PSII provides strong oxidation potential to split water; PSI provides strong reduction potential to make NADPH. Together, they form the Z‑scheme.
59
What is the role of phylloquinone (QK) and Fe‑S centers in PSI?
They are sequential electron carriers inside PSI that help transfer electrons to ferredoxin.
60
Why is paraquat deadly to plants?
It steals electrons from PSI before NADP⁺ can be reduced → forms ROS → damages membranes and kills cells.
61
Why does RuBisCO sometimes fix O₂ instead of CO₂?
Because RuBisCO has a dual specificity active site and O₂ competes with CO₂. Approximately 25% of reactions are with O₂.
62
Why is photorespiration costly?
The O₂‑fixation product must be salvaged via multi‑step, energy‑consuming pathways → reduces net carbon gain.
63
Why is the activator CO₂ required for RuBisCO?
It binds to an essential lysine, forming a carbamate → coordinates Mg²⁺ → activates the enzyme.
64
Why are seeds able to grow before they can photosynthesize?
Because the glyoxylate cycle converts stored lipids → sucrose for energy + transport.
65
What organelles cooperate during seedling lipid‑to‑sugar conversion?
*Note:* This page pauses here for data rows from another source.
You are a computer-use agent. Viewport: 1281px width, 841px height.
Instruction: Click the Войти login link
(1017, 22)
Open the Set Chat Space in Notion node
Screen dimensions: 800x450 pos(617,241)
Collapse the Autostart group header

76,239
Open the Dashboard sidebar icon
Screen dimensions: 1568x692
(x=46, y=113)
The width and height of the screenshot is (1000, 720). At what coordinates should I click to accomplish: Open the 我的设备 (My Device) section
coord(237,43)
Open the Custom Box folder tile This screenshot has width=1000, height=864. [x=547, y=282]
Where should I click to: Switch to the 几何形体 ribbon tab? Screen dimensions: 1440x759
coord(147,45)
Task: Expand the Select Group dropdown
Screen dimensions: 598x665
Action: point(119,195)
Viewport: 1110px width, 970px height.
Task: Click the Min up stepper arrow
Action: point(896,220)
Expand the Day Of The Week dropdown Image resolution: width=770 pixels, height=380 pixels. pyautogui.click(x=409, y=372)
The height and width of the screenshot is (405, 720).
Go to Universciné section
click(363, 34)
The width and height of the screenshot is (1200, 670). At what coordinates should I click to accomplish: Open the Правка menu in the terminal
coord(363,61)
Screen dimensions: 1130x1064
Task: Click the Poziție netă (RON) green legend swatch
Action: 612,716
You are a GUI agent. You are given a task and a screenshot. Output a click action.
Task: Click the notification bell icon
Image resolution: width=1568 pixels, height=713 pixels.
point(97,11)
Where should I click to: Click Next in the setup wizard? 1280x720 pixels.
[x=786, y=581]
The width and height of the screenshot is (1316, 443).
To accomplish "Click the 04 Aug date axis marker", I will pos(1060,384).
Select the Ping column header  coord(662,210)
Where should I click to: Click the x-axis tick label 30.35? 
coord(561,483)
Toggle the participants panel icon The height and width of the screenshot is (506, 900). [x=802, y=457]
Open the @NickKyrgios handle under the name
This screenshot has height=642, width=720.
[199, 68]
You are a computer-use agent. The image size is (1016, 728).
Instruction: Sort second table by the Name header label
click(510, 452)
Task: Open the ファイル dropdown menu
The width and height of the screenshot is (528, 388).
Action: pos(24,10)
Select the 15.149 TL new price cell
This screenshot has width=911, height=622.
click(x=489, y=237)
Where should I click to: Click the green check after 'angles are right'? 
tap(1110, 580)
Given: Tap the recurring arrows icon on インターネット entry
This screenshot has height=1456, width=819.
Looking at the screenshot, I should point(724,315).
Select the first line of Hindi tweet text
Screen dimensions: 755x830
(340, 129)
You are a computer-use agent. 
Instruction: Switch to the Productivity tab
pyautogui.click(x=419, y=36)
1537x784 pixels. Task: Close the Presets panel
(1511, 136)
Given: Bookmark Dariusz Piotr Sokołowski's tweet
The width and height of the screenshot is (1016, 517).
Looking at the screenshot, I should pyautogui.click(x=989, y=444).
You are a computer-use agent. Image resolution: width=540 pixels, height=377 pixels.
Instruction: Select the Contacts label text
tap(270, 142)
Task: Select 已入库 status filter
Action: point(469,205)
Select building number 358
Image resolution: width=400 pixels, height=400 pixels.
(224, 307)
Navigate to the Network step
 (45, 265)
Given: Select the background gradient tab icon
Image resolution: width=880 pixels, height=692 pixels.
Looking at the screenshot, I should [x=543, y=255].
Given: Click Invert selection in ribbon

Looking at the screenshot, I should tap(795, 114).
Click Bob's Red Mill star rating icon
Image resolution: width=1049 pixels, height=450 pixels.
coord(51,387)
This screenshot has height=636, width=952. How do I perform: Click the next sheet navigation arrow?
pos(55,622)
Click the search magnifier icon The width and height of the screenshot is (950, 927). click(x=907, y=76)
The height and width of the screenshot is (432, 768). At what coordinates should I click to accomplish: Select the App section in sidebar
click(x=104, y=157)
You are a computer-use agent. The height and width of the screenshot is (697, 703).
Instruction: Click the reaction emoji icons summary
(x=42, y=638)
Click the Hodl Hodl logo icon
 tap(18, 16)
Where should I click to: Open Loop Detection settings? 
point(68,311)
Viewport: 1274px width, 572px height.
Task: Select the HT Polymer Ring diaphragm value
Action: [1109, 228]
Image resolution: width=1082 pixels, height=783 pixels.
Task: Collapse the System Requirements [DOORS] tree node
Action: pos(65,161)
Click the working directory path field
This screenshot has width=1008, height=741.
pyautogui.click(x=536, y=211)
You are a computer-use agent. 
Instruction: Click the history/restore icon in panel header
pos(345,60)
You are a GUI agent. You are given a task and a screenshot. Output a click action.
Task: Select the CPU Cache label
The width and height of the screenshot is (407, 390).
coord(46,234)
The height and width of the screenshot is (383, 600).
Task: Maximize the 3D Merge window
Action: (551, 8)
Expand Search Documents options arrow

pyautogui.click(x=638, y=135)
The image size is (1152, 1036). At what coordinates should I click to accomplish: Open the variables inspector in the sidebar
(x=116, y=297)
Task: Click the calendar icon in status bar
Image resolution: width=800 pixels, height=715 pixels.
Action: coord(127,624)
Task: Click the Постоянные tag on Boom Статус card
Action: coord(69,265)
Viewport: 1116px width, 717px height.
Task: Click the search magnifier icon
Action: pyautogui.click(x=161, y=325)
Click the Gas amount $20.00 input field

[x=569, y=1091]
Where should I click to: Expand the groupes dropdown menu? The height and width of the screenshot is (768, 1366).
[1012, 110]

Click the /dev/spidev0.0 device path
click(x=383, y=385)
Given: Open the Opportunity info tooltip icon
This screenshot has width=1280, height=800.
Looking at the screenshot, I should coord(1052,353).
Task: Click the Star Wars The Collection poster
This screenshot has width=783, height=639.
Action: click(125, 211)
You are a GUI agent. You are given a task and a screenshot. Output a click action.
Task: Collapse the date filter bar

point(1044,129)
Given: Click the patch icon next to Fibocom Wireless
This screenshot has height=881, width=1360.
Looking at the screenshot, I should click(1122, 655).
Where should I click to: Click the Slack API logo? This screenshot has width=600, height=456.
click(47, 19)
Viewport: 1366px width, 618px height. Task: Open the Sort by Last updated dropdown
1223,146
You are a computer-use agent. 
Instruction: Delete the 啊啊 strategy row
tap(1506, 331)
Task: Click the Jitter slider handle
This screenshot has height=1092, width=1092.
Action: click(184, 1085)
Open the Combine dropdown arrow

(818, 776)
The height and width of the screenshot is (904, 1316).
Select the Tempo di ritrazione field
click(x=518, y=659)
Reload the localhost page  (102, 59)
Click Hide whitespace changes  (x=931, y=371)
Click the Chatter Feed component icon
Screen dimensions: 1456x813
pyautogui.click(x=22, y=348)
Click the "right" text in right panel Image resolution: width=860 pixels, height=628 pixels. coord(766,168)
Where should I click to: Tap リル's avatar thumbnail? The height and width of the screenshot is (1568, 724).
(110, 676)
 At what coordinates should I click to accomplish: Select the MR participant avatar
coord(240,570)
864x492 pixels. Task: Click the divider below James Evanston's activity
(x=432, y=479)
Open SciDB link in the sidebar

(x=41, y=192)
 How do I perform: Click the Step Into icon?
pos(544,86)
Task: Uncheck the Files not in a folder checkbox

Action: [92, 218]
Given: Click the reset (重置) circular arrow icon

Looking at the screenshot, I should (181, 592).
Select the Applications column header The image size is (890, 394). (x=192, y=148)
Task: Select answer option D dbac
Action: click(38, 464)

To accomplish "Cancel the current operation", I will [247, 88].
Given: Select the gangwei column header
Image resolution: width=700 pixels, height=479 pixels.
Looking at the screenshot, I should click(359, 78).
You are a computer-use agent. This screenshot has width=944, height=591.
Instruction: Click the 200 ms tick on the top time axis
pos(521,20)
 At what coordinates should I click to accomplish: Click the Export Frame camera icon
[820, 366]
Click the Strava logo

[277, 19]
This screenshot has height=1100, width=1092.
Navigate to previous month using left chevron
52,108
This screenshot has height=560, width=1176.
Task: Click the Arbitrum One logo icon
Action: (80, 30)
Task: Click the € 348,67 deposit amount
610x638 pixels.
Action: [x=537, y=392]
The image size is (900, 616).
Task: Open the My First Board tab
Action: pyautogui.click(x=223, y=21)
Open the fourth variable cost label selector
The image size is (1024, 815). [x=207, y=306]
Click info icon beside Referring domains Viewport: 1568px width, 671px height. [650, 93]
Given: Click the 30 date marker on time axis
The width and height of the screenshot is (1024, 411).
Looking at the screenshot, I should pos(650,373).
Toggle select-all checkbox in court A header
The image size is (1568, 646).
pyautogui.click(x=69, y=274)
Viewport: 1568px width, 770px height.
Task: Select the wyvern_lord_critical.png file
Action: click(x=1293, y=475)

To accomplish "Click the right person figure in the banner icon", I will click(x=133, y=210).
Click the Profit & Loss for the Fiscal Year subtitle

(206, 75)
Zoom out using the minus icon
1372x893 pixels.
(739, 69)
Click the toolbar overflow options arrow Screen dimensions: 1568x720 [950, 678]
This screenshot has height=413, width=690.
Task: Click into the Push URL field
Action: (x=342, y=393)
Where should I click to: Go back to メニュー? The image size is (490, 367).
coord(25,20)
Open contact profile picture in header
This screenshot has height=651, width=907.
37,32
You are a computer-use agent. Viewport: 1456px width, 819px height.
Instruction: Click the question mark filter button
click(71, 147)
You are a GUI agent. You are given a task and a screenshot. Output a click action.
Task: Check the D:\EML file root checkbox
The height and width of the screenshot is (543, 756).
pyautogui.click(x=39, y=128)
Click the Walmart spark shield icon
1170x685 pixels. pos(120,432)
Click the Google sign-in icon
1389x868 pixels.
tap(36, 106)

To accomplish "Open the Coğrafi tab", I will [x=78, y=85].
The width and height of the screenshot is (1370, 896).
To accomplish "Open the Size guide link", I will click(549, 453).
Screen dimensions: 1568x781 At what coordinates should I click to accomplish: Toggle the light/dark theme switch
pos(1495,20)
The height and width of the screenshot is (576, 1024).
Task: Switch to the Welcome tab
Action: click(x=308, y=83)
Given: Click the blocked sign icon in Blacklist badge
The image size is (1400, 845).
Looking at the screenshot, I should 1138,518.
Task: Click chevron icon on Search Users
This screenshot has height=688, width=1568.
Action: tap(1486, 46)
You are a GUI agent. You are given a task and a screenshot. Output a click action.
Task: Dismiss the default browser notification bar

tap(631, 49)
Glyoxysomes (glyoxylate cycle) Mitochondria (succinate → malate) Cytosol (gluconeogenesis → sucrose export)
66
What is the single triose phosphate that exits the Calvin cycle per 3 CO₂ fixed?
G3P (glyceraldehyde‑3‑phosphate)
67
Why is ATP synthase orientation NOT reversed in chloroplasts vs mitochondria?
The gradient direction differs, but ATP synthase is ALWAYS oriented so ATP is made into the compartment with biosynthetic enzymes (matrix/stroma/cytosol).